▶ **What needs to be done**
Below are entries; work out how many of their lines hold "agent", giving only that number.

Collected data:
'''
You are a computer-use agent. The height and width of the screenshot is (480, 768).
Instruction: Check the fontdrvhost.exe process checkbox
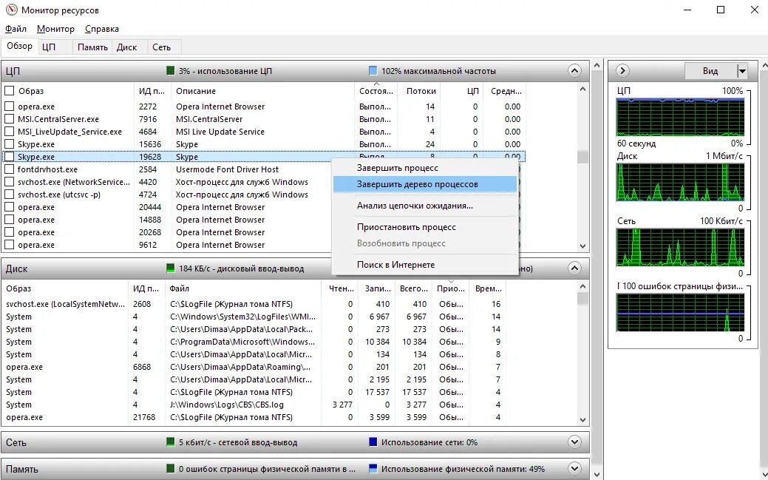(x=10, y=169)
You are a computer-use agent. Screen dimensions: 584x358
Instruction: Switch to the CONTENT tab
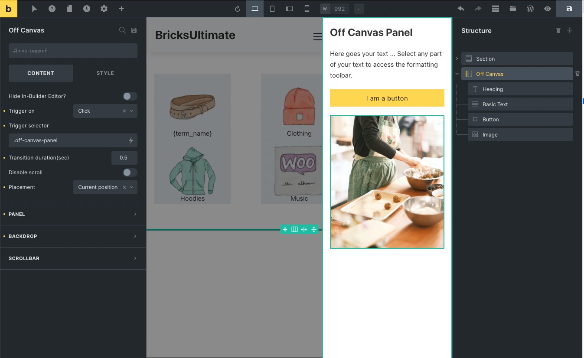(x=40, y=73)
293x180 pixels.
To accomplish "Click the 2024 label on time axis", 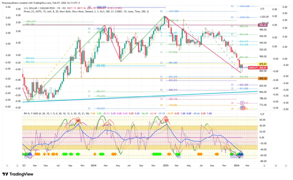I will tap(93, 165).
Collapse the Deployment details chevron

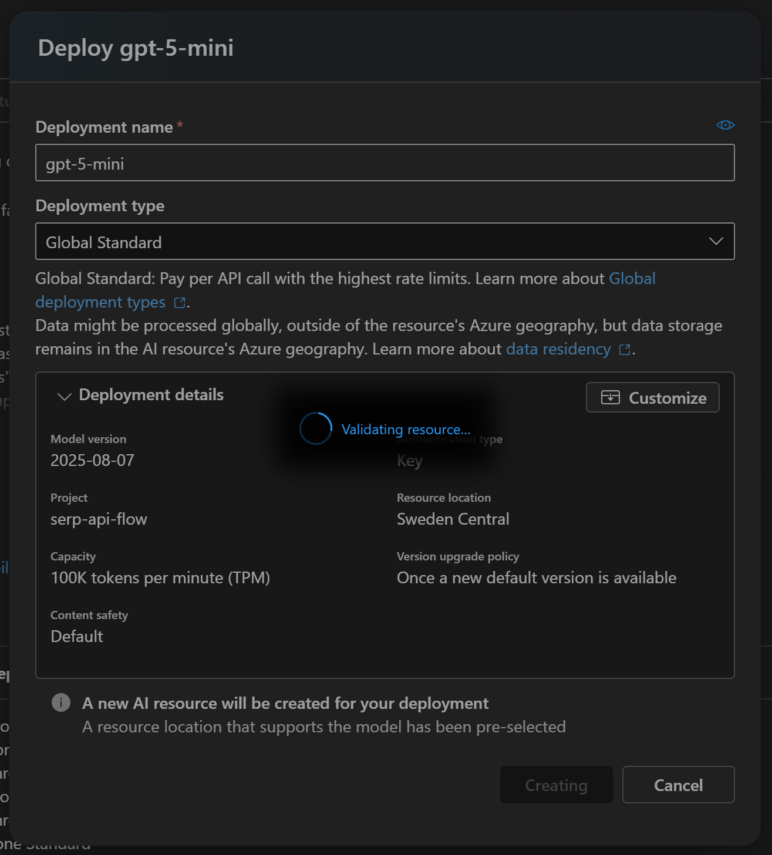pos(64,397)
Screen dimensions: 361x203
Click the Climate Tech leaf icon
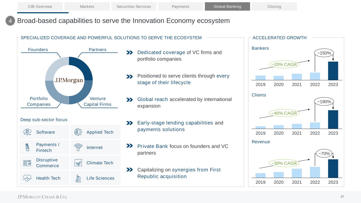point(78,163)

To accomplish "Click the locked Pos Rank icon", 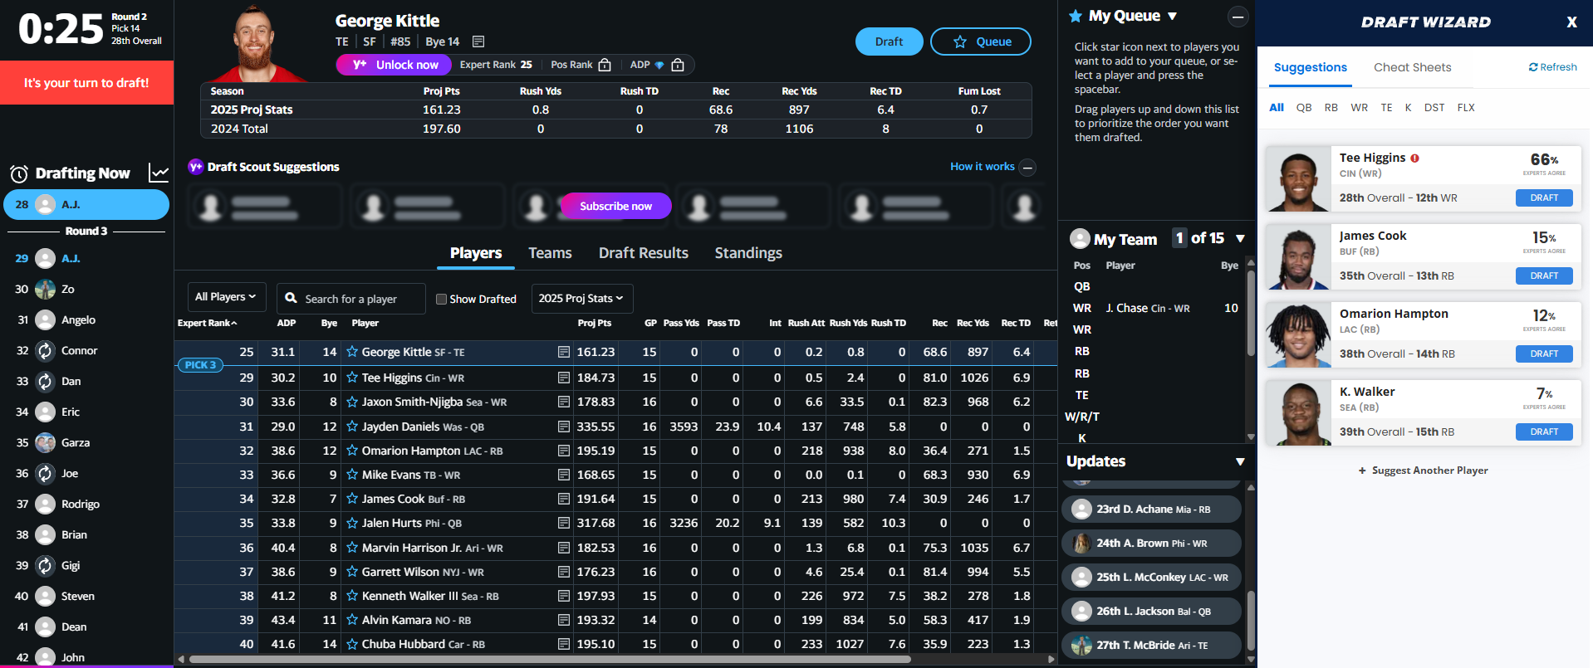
'''
▶ **Your solution**
2